Environmental activist group Environment Ohio published a report in October that outlined the harm of carbon emissions in transportation and included a series of steps to resolve the problem of increased emissions.
The planet is currently experiencing all-time high temperatures, and transportation in particular is now a major source of concern for increased climate change. For the first time, transportation has surpassed electricity as the largest contributor to carbon gas emissions. In Ohio alone, transportation makes up 26 percent of global warming emissions.
“Our larger campaign is to get the United States to transition to clean renewable energy for the next one hundred years and to make sure that we cut 80 percent of our carbon emissions by the year 2050,” said Sam Gerard, an advocate for the Environment Ohio campaign. “Scientists have kind of pegged this as being the point of no return, so if we’re still contributing a lot of carbon to our atmosphere by that point then there may be irreparable damage done to the environment. Our objective is to make sure our warming goes down to pre-industrial standards.”
While the U.S. joined a tariff climate agreement in 2014 that commits world leaders to reducing carbon emissions, Frontier Group policy analyst Alana Miller said there should be more focus in government on reducing them.
“Climate concerns should be considered when making transportation decisions,” Miller said. “We should be prioritizing funding for low-carbon transportation but most of our transportation decisions, especially at the federal level, often make global warming worse.”
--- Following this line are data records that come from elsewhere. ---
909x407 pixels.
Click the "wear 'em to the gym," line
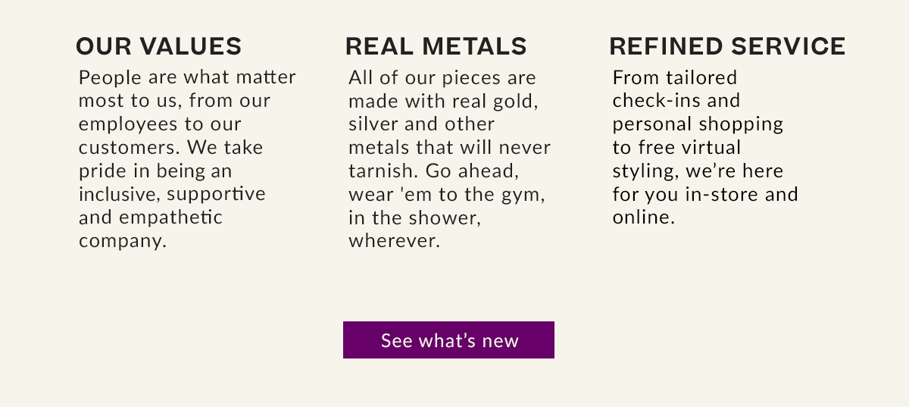click(x=447, y=194)
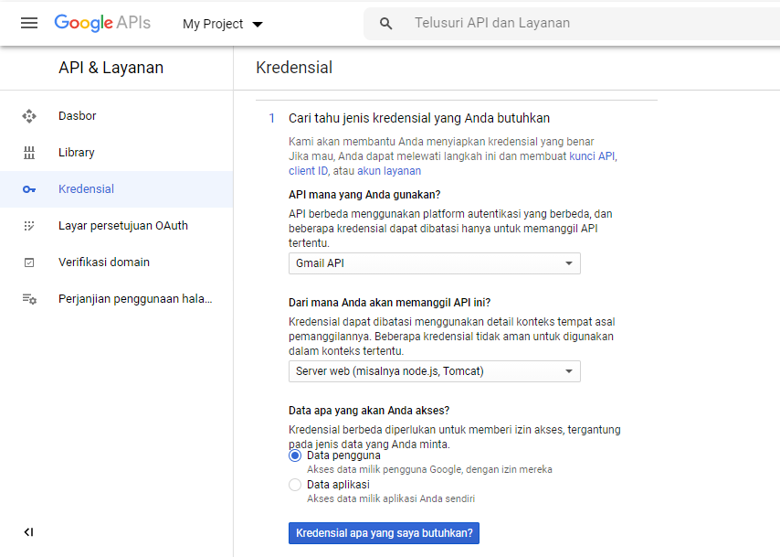The image size is (780, 557).
Task: Click the Perjanjian penggunaan settings icon
Action: click(x=29, y=299)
The published plan, which is Environment Ohio’s first objective aimed directly at altering transportation,
outlines 50 steps toward reducing carbon emissions in transportation. It emphasizes putting alternative transportation at the forefront of both government funding and public discussions, as well as rewarding use of carbon-free transportation solutions. These solutions include sales tax exemptions for motor fuels and possible monetary rewards for using low-carbon transportation alternatives.
Other areas, particularly in states like California and New York with large urban areas, have already begun to introduce reduced carbon transportation. Columbus is also beginning to offer potential for a shift to carbon free transportation.
“Columbus is a medium-size city, located in the heart of the U.S., and has been economically growing steadily since mid-2009, which is far above the U.S. average,” said Rodrigo Perez Silva, graduate teaching associate and Ph.D. student at Ohio State University. “The combination of a growing and vibrant city, with a relatively large population, and with an important participation of college students and high-educated workers, facilitates the introduction of these types of changes.”
At its core, the success of Environment Ohio’s plan relies on the efforts of both local and state governments and also residents who demand change.
“Most of the work we’re focusing on right now is just community outreach and getting citizens to recognize that there is a very practical reason behind clean renewable energy,” Gerard said.
In addition to raising awareness about the issue, the group wants to guide people to
demand changes in their transportation systems, particularly with public transportation, biking and walking. An increased demand for these services could cause policymakers to shift funding to meet citizen demands rather than putting it toward things like highways, which lead to increased carbon emissions.
While citizen action is an important part of the solution, Environment Ohio’s plan remains aimed at policymakers and offering clear changes they can make to their community.
“The report really crafts out a great step-by-step procedure that policy makers should take to build up transportation infrastructure for their city or community,” Gerard said. “Policy-makers can go as fast or as slow as possible to meet that carbon free transportation message. Really embracing that and getting on board with that quickly is going to be really critical.”
Many parts of Environment Ohio’s plan remain long-term solutions that will take time and legislative action to fully enact. But many steps can also be aided almost immediately by simply raising awareness and creating individual for new services.
“I think that the first step was to put this on the table,” Perez said. “To call people’s, but especially policy makers’ attention to the fact that we can think of alternative, greener systems of transportation, and also to change the way we want to plan our cities and people’s lives.”